• _Exercise description_: The answer must consist of every line from the data that holds the string "screenshot".
----- Extracted entries -----
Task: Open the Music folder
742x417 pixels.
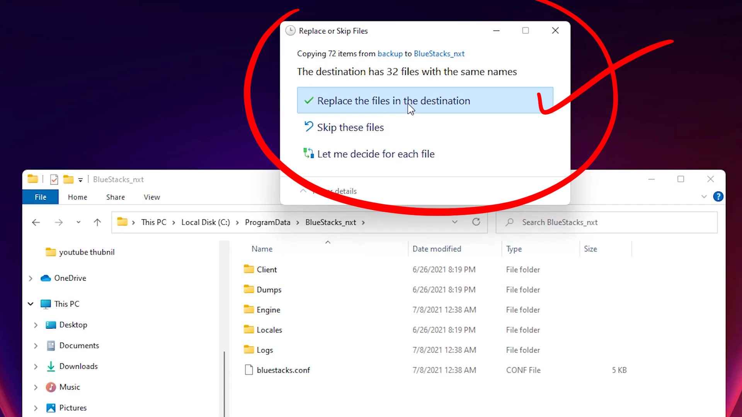Action: pos(69,386)

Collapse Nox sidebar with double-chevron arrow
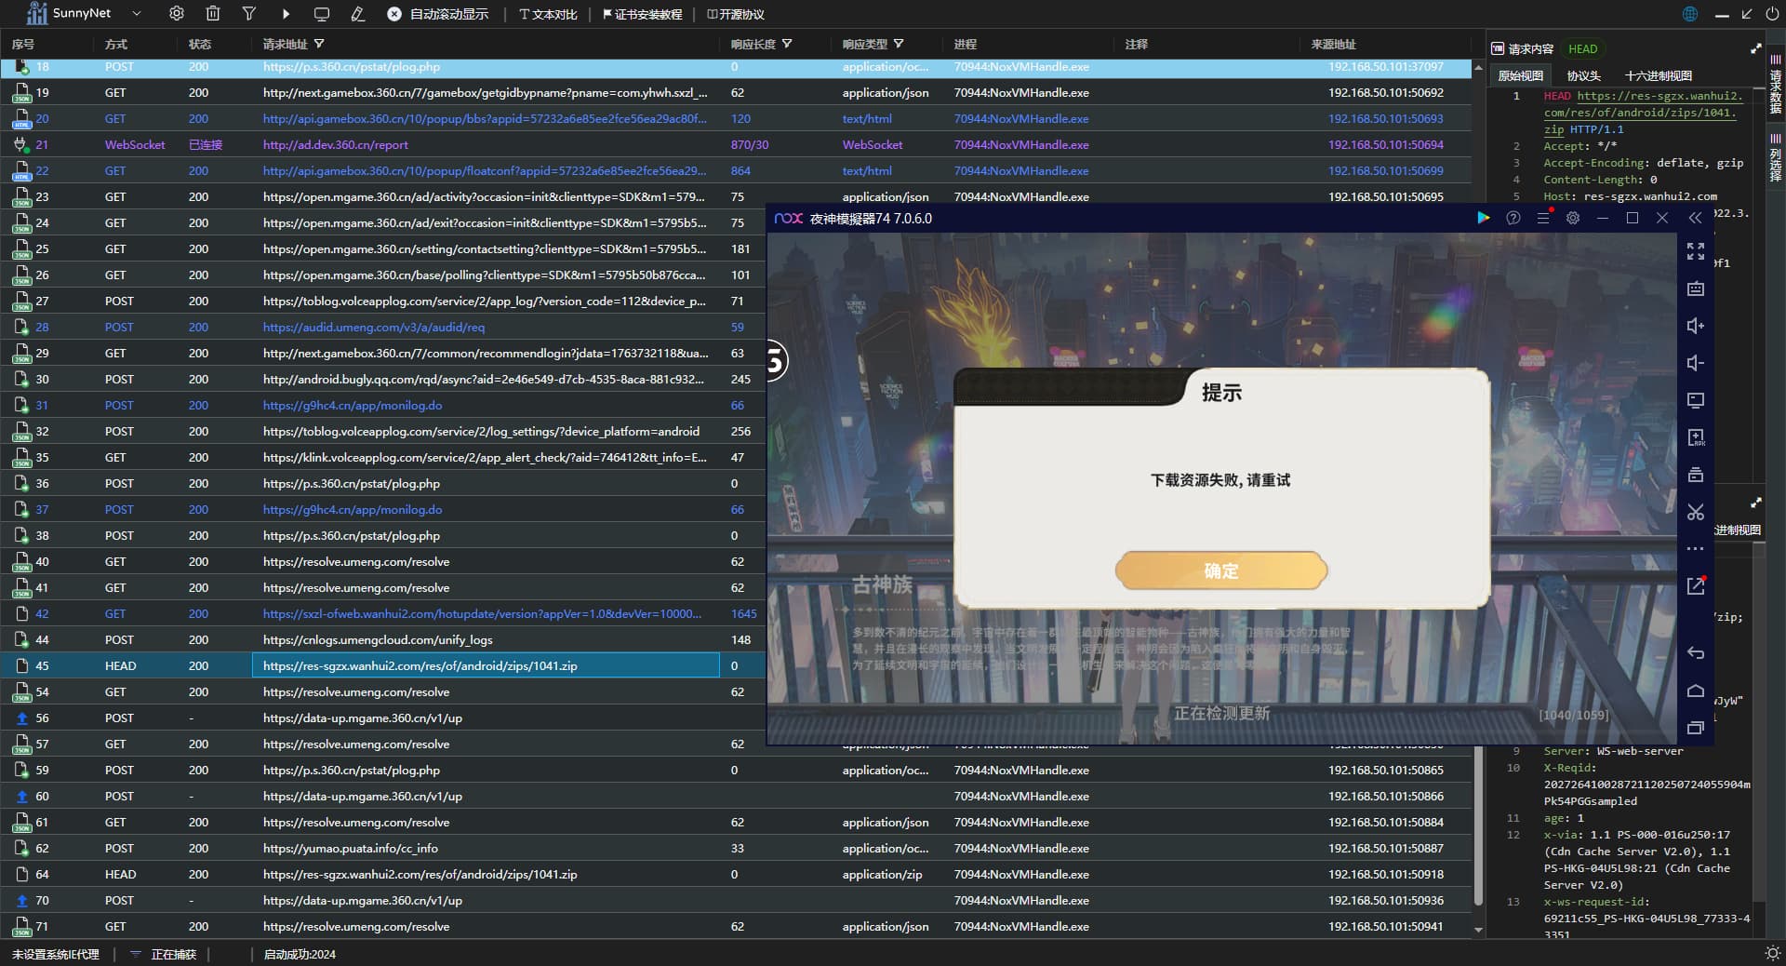pyautogui.click(x=1695, y=218)
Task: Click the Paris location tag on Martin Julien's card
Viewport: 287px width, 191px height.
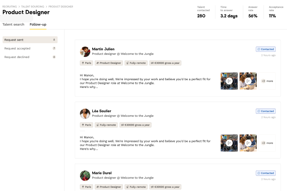Action: point(86,63)
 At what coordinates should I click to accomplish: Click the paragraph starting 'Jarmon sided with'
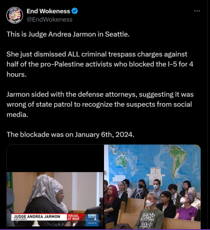100,104
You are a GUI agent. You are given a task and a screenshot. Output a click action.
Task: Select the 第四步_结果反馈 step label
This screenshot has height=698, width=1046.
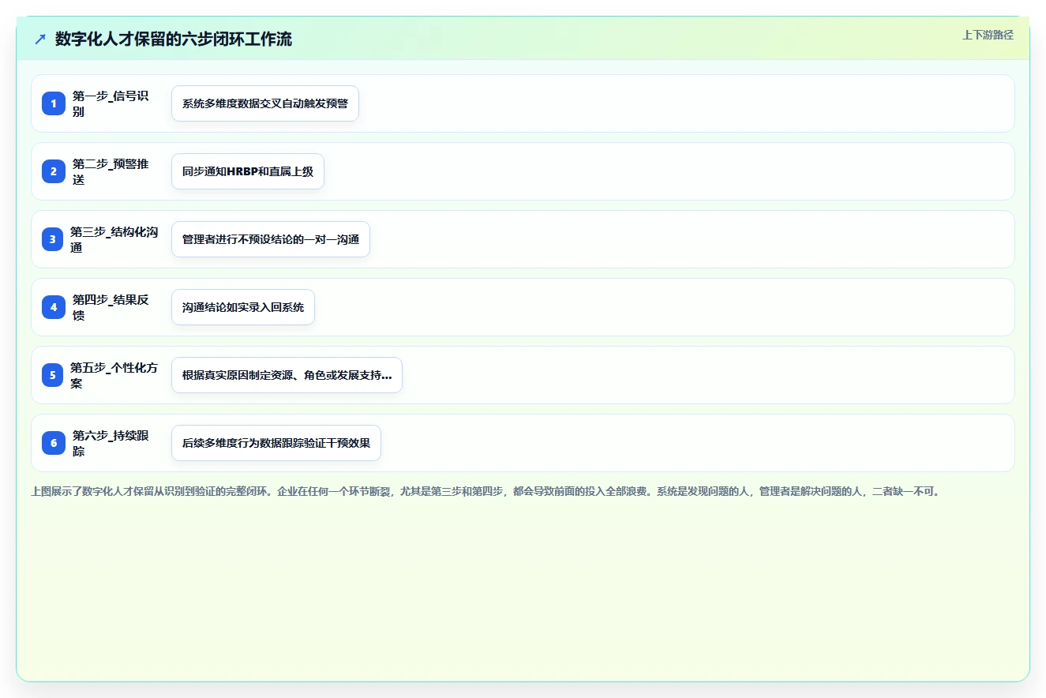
-----
• _Response box_:
You are a GUI agent. You are given a task and a screenshot. Output a click action.
This screenshot has height=698, width=1046.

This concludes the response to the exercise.